Yet a stimulation must be conceived for these purposes not as a dated particular event but as a universal, a repeatable event form. We are to say not that two like stimulations have occurred, but that the same stimulation has recurred. Such an attitude is implied the moment we speak of sameness of stimulus meaning for two speakers. We could indeed overrule this consideration, if we liked, by readjusting our terminology. But there would be no point, for there remains elsewhere a compelling reason for taking the stimulations as universals; viz., the strong conditional in the definition of stimulus meaning. For, consider again the affirmative stimulus meaning of a sentence S: the class X of all those stimulations that would prompt assent to S. If the stimulations were taken as events rather than event forms, then X would have to be a class of events which largely did not and will not happen, but which would prompt assent to S if they were to happen. Whenever X contained one realized or unrealized particular stimulatory event s, it would have to contain all other unrealized duplicates of s; and how many are there of these? Certainly it is hopeless nonsense to talk thus of unrealized particulars and try to assemble them into classes. Unrealized entities have to be construed as universals.
We were impressed in §3 with the interdependence of sentences. We may well have begun then to wonder whether meanings even of whole sentences (let alone shorter expressions) could reasonably be talked of at all, except relative to the other sentences of an inclusive theory. Such relativity would be awkward, since, conversely, the individual component sentences offer the only way into the theory. Now the notion of stimulus meaning partially resolves the predicament. It isolates a sort of net empirical import of each of various single sentences without regard to the containing theory, even though without loss of what the sentence owes to that containing theory. It is a device, as far as it goes, for exploring the fabric of interlocking sentences, a sentence at a time.
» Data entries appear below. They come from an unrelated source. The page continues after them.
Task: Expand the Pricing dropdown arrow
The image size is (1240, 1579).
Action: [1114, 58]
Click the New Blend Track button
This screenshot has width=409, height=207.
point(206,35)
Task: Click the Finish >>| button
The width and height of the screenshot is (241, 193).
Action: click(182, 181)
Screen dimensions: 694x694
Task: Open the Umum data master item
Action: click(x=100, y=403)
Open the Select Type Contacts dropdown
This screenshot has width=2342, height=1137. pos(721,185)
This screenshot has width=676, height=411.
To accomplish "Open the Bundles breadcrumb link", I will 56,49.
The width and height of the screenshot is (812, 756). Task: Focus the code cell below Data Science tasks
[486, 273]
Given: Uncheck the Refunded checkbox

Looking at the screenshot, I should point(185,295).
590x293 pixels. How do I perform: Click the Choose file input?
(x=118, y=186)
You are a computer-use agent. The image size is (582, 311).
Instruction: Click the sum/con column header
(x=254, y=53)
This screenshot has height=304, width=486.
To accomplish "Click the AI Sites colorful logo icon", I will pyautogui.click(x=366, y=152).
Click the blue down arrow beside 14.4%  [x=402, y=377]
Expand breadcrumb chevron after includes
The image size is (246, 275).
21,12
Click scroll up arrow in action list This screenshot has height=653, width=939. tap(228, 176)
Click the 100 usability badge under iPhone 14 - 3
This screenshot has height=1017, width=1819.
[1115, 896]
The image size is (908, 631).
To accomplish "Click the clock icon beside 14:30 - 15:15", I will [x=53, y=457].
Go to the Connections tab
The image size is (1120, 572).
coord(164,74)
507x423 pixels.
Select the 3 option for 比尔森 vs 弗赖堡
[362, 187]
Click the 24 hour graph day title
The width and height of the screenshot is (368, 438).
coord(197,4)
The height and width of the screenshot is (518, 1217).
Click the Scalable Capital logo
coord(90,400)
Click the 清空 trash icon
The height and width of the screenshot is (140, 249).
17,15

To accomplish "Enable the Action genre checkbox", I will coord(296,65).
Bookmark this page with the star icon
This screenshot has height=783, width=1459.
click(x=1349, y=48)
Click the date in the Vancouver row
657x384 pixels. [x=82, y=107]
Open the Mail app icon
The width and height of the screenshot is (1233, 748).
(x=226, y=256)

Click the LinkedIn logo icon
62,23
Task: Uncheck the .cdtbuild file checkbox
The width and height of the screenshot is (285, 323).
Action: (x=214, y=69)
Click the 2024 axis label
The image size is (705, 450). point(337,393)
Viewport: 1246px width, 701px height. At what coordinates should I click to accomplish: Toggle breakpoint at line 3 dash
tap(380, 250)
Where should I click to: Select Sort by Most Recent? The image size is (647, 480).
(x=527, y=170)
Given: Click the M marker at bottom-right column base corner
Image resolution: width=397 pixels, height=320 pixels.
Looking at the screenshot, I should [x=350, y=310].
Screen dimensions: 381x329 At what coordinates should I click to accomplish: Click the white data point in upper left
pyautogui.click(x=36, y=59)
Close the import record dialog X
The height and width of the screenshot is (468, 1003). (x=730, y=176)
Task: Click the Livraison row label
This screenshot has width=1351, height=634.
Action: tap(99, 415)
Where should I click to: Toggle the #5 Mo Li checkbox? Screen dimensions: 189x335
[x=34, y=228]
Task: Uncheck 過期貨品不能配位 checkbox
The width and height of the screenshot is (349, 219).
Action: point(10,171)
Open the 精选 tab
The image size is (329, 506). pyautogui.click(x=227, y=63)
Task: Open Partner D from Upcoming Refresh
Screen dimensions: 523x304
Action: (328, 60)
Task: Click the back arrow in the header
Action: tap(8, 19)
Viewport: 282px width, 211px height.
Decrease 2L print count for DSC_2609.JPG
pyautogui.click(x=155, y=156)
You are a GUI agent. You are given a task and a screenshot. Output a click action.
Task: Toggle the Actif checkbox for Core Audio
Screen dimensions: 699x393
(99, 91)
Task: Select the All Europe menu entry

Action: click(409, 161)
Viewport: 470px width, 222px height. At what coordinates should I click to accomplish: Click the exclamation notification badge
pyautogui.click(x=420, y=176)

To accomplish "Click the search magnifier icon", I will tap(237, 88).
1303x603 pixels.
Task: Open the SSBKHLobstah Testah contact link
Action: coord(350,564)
Between the notion of stimulus meaning and Carnap's remarks on empirical semantics there are connections and differences worth noting. He suggests exploring the meaning of a term by asking the subject whether he would apply it under various imaginary circumstances, to be described to him. That approach has the virtue of preserving contrasts between such terms as ‘goblin’ and ‘unicorn’ despite the non-existence of contrasting instances in the world. Stimulus meaning has the same virtue, since there are stimulation patterns that would prompt assent to ‘Unicorns’ and not to ‘Goblins’. Carnap's approach presupposes some decision as to what descriptions of imaginary circumstances are admissible; e.g., ‘unicorn’ would be not wanted in descriptions used in probing the meaning of ‘unicorn’. He hints of appropriate restrictions for the purpose, mentioning “size, shape, color”; and my notion of stimulus meaning itself amounts to a firmer definition in that same direction. There remains a significant contrast in the uses the two of us make of subjunctive conditionals: I limit them to my investigator's considered judgment of what the informant would do if stimulated; Carnap has his investigator putting such conditionals to the judgment of the informant. Certainly my investigator would in practice ask the same questions as Carnap's investigator, as a quick way of estimating stimulus meanings, if language for such questions happened to be available. But stimulus meaning can be explored also at the first stages of radical translation, where Carnap's type of questionnaire is unavailable. On this score it is important, as we shall see in §12, that my theory has to do primarily with sentences of a sort and not, like Carnap‘s, with terms.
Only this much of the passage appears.